It's kind of weird when I think about it, but it seems like my life started to go off the rails about the same time the country did (and if you don't think the country is off the rails, I don't even want to look at you.) The 2000 elections were mind-blowing; I mean, it seemed like a dog-and-pony show better suited to some banana republic than the U.S. I'm not big on conspiracy theories, but why did all the shit have to go down in the state where his brother was governor? Political scholars and wonks might argue, but for the first time I can remember, it felt like democracy in America had failed, that the president was appointed rather than chosen.
And then 9/11 happened, and the path got really dark and twisty, and Americans grew afraid and suspicious and demanded protection pretty much at any cost.
I made some bad career choices, NSA was in a car accident and became disabled, a close friend's eldest daughter was diagnosed with leukemia.

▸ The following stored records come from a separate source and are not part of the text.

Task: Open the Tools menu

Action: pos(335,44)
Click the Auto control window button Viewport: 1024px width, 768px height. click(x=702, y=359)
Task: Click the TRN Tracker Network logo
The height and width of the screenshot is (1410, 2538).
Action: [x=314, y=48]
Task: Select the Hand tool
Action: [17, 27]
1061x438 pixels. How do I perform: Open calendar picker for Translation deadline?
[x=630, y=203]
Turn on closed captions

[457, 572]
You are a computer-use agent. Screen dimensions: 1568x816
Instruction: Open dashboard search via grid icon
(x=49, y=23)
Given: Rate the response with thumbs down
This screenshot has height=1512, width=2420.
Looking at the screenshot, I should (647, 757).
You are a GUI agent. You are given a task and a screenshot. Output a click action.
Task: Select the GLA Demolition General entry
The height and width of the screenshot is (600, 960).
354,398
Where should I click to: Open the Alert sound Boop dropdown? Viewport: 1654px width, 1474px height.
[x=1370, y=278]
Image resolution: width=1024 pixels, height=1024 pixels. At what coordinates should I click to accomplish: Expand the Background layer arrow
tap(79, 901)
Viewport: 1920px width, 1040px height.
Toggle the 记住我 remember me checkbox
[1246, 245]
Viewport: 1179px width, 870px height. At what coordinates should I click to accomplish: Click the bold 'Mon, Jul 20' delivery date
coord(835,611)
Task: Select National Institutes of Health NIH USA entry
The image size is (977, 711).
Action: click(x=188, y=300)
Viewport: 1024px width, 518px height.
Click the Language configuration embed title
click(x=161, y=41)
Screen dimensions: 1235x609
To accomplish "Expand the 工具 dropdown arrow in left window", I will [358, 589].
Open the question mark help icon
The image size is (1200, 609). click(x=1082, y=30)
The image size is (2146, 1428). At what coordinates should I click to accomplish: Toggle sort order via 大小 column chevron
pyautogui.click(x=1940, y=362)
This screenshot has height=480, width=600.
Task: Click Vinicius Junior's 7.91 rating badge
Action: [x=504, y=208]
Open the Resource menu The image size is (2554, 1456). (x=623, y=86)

There were some good moments, and the 2004 race gave me hope, only to be dashed with that same smug, smirky face. Things trudged along, getting slowly worse for the majority of the country. And then when the economy is tanking, the Dow bouncing like a Superball, my mom faces a crisis of her own. Barring any miracles, I know what Mom's outcome will be, I can only hope the nation fares better. It might sound strange, but when I see the micro reflected in the macro, I feel like maybe change on a larger scale will help me personally, too. Like maybe a leap of faith taken with an honest-to-goodness idealist is exactly what America, and I, need. I guess I'll just have to see.